La
conquista di Tibur
confermò tutte le paure latine. La tensione, da Alba Longa
sino ai territori degli Equi e dei Volsi, era palpabile, e sarebbe
bastata una
minima provocazione a scatenare una guerra. I consoli del
A
sistemare la situazione ci pensò Manio Minucio Treno,
divenuto pontefice
massimo al posto di Aulo. Organizzò un incontro con i vari
capi delle città latine,
ed in particolare dopo aver parlato con il re di Alba Longa Olimpio
Gracco
seppe giungere a compromessi. Roma, essendo reduce da ben due guerre,
doveva
ancora aspettare per poter fare la prima mossa, così Olimpio
decise di
approfittarne, e chiese all'Urbe un contributo annuo alla Lega Latina
per
provare che la sua fiducia fosse ben riposta. Con l'approvazione dei
due
consoli (Gallio Fulcinio Flaviano e Vibio Falerio Abito) Treno
suggellò tale
promessa con il sangue, si dice.
Il
578 fu per Roma un anno drammatico. Poco tempo dopo l'elezione dei
consoli, un
terremoto sconvolse i territori della Lega Latina settentrionale e
della
repubblica, devastando in particolare Roma e Tusculum.

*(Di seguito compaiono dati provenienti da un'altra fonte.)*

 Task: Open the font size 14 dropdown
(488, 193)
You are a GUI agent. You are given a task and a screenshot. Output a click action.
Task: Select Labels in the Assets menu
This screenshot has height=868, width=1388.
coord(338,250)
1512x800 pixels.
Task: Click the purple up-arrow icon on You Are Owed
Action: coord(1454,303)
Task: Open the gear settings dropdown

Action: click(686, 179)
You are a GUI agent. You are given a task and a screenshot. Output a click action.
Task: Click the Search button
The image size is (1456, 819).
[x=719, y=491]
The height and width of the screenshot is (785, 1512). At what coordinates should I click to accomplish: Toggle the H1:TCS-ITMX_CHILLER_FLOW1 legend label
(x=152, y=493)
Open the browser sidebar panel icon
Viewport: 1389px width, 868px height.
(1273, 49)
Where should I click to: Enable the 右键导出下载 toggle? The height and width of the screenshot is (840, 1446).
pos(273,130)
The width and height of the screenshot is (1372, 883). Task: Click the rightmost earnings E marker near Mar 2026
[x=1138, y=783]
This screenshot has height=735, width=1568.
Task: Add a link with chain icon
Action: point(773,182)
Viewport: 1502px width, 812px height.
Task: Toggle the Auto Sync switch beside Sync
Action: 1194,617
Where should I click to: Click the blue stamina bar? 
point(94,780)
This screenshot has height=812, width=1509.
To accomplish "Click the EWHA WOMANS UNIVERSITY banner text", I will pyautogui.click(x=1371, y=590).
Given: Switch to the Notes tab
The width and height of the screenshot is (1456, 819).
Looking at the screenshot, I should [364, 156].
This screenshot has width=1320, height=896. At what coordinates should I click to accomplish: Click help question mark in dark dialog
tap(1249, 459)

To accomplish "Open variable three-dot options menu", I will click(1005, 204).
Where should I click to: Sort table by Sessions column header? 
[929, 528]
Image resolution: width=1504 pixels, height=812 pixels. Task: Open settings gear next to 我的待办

Le vittime furono numerose, "molte migliaia",
come scritto negli annales, sia tra
i
romani che tra i latini. Molti edifici crollarono, e il palazzo del
senato
collassò su sé stesso proprio mentre vi era una
seduta. Il console Tarquinio
Prisco rimase ucciso e il suo collega Vopisco Fulvio Fugino gravemente
ferito.
Scoppiarono anche numerosi incendi, andando ad incrementare il numero
delle
vittime.
Anche
in altre città della repubblica ci furono danni, i
più gravi dei quali a
Vergata, molto vicina all'epicentro, ma Roma era messa molto peggio. Al
posto
di Prisco venne fatto suffectum Titinio
Lucio, il quale non perse tempo a coordinare la ripresa: gli incendi
vennero
domati in fretta, e le macerie degli edifici vennero usate per ergere
molte
pire funerarie sulle quali bruciare le vittime (i palazzi erano fatti
interamente di legno al tempo). Il giovane figlio di Prisco, Spurio
Tarquinio,
venne affidato temporaneamente al vecchio generale Iuniano, e il
console fu
seppellito con tutti gli onori.
La
distruzione era stata pressoché totale, per cui si dovette
ricostruire il tutto
da zero. Questa volta per gli edifici vennero impiegati, oltre al
legno, anche
pietra e calce naturale, ottenuta mescolando la sabbia delle rive del
Tevere
alla sua acqua. L'erario quasi si svuotò a causa di questo.
Un aiuto
fondamentale venne da Careiae,
ancora
alleata di Roma, che inviò numerosi aiuti all'Urbe nel
momento del bisogno.
Facendo ciò la città si guadagnò lo
status di socius perpetuus (alleato
perpetuo) di Roma.
Il
577 venne usato per riprendersi dalla tragedia, e i consoli Flavio
Carvilio
Victricio e Tiberio Edinio Geniale fecero effettuare un censimento
(censori
Arrunte Papinio Protacio e Sesto Stazio Frumenzio) per stabilire la
popolazione
post-terremoto. Da quasi ottantamila abitanti la popolazione era
diminuita di
quasi un quarto, ed erano deceduti un quinto degli schiavi.
Nel
576 venne preso un altro importante provvedimento. Quando l'edificio
del senato
era crollato due anni prima, quasi tutti i senatori erano rimasti
uccisi o
gravemente feriti. Per questo, per evitare che si potessero azzerare a
causa di
un tale disastro, il loro numero venne aumentato a cento da una
delibera dei
consoli Manio Norbanio Ulpio e Arrunte Rutilio.